** Opening TASK DATA block **

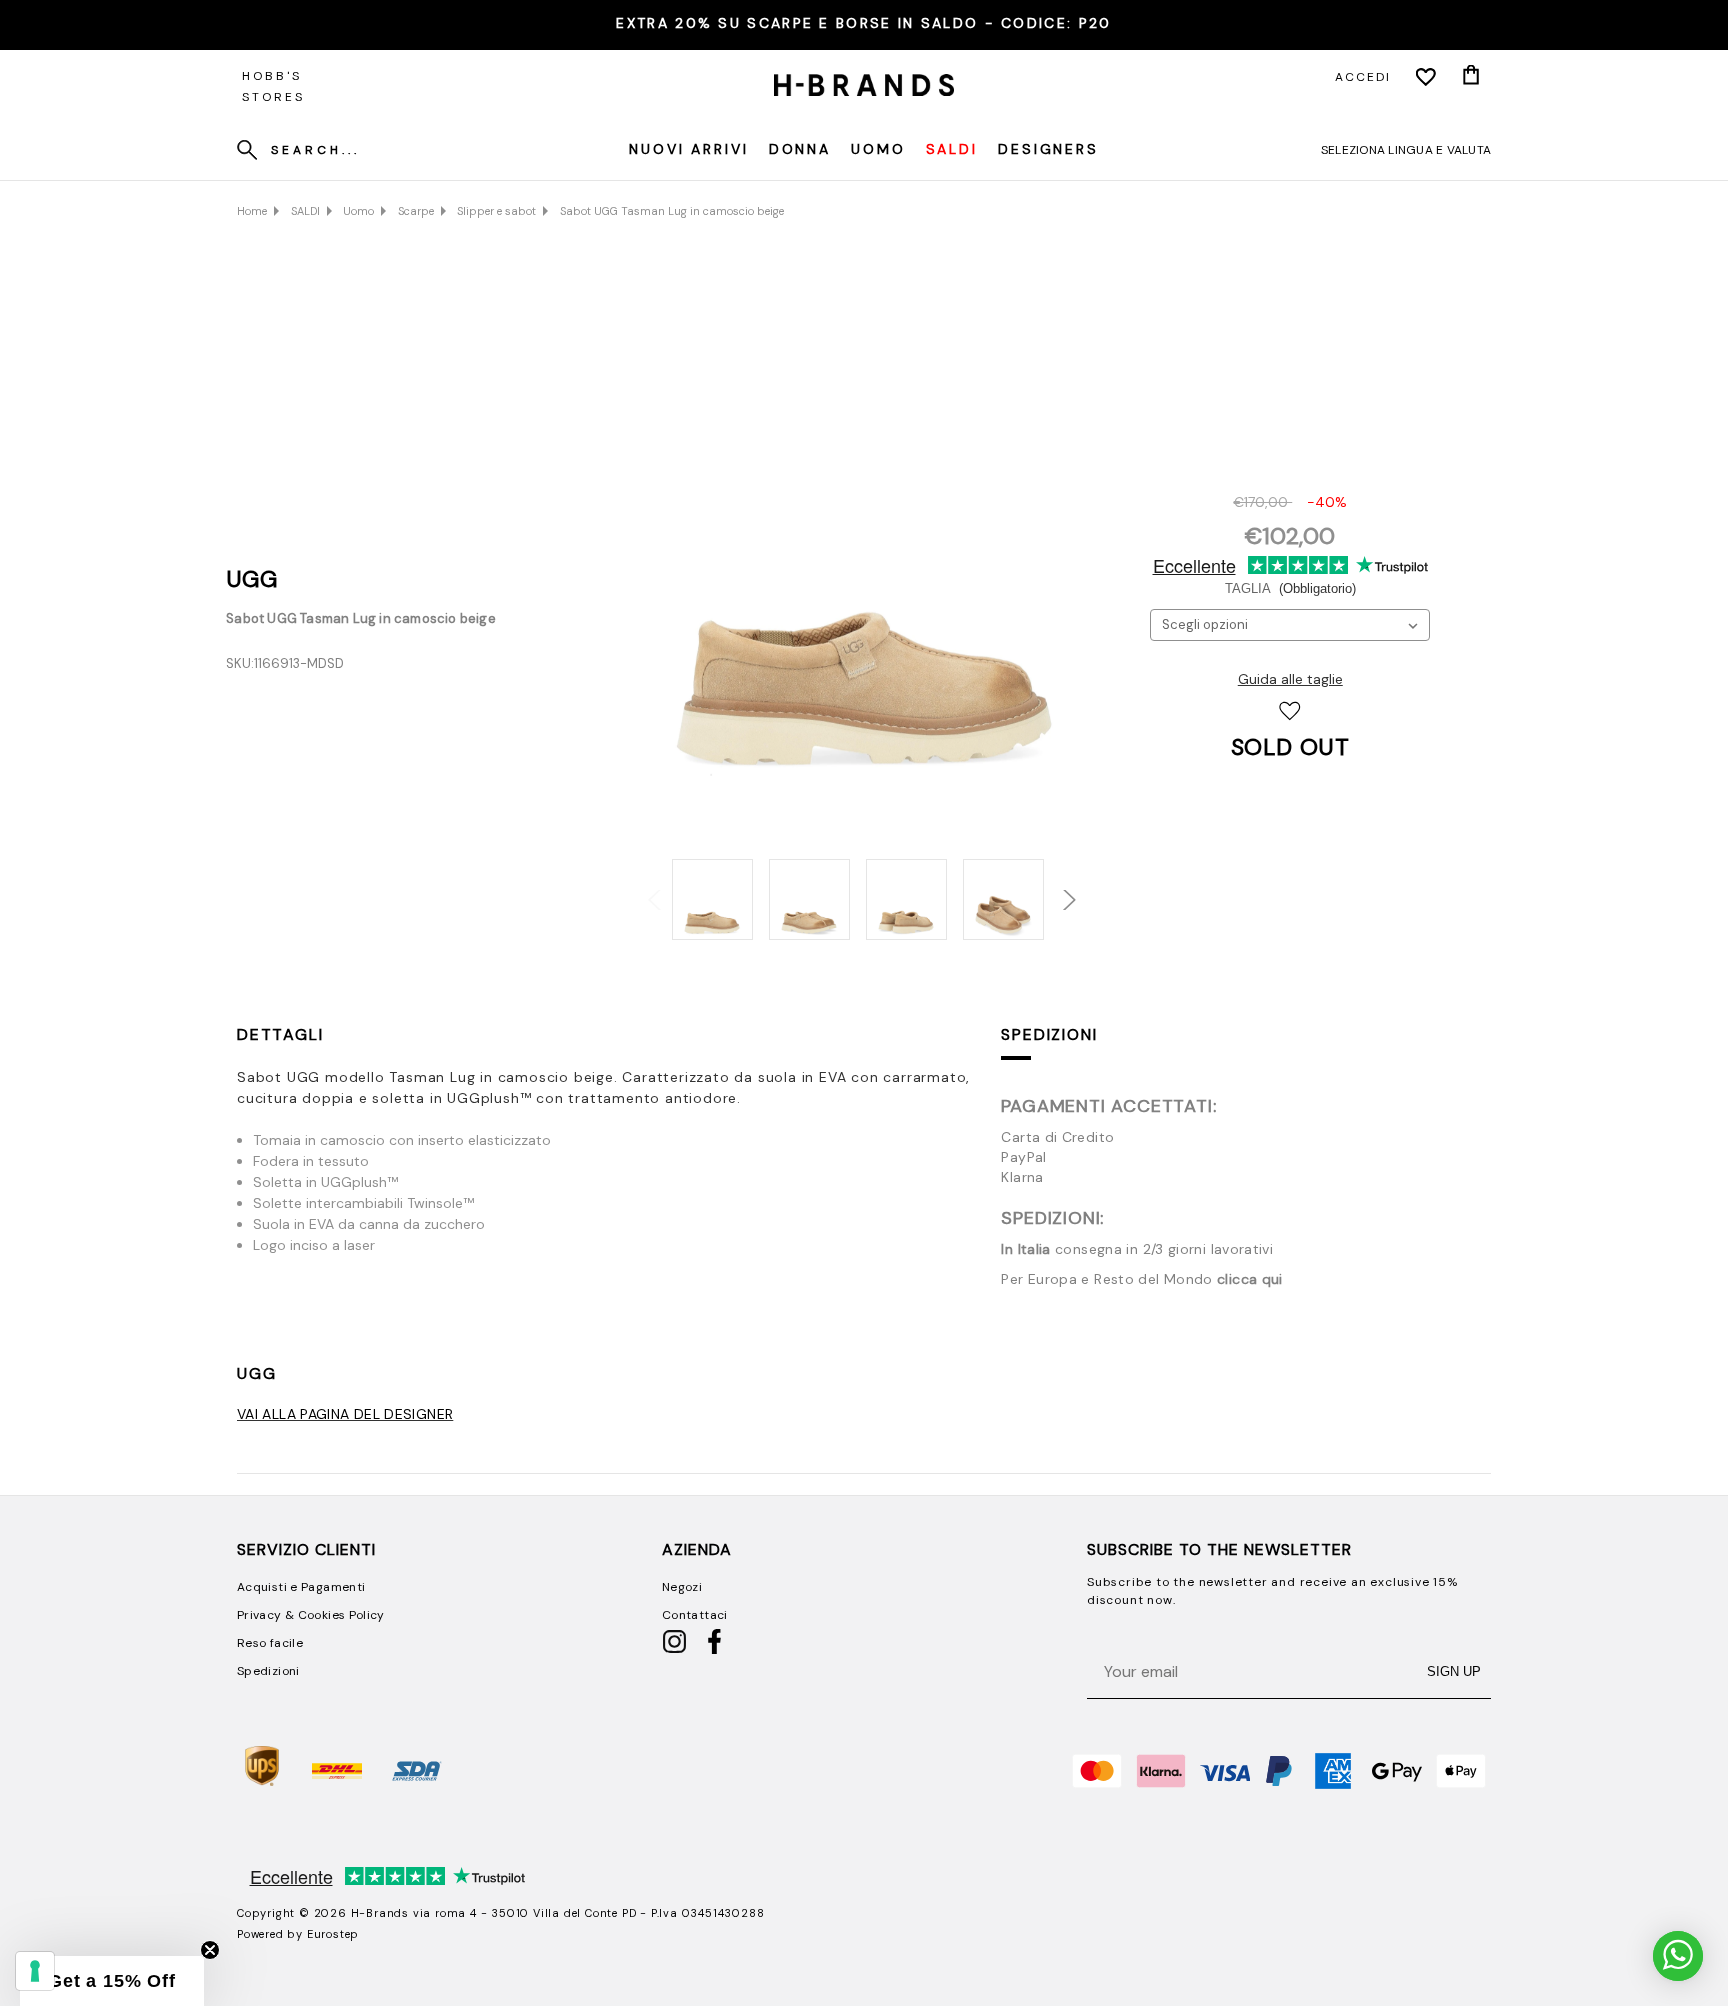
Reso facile (270, 1643)
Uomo (878, 149)
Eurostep (333, 1934)
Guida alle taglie (1290, 679)
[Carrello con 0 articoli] (1471, 77)
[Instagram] (674, 1650)
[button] (112, 1981)
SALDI (952, 149)
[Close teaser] (210, 1950)
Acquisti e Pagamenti (301, 1587)
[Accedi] (1426, 77)
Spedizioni (1049, 1034)
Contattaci (695, 1615)
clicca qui (1250, 1279)
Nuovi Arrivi (689, 149)
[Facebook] (714, 1650)
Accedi (1363, 77)
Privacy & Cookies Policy (311, 1615)
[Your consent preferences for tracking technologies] (35, 1971)
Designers (1048, 149)
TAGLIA (1290, 588)
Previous (648, 889)
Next (1056, 889)
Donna (800, 149)
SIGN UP (1454, 1671)
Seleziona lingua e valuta (1406, 150)
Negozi (682, 1587)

** Closing TASK DATA block **

PROMPT:
Where an entry contains an image, skip the image; repeat everything else exactly.

OUTPUT OF THE EXERCISE:
Reso facile (270, 1643)
Uomo (878, 149)
Eurostep (333, 1934)
Guida alle taglie (1290, 679)
[Carrello con 0 articoli] (1471, 77)
[Instagram] (674, 1650)
[button] (112, 1981)
SALDI (952, 149)
[Close teaser] (210, 1950)
Acquisti e Pagamenti (301, 1587)
[Accedi] (1426, 77)
Spedizioni (1049, 1034)
Contattaci (695, 1615)
clicca qui (1250, 1279)
Nuovi Arrivi (689, 149)
[Facebook] (714, 1650)
Accedi (1363, 77)
Privacy & Cookies Policy (311, 1615)
[Your consent preferences for tracking technologies] (35, 1971)
Designers (1048, 149)
TAGLIA (1290, 588)
Previous (648, 889)
Next (1056, 889)
Donna (800, 149)
SIGN UP (1454, 1671)
Seleziona lingua e valuta (1406, 150)
Negozi (682, 1587)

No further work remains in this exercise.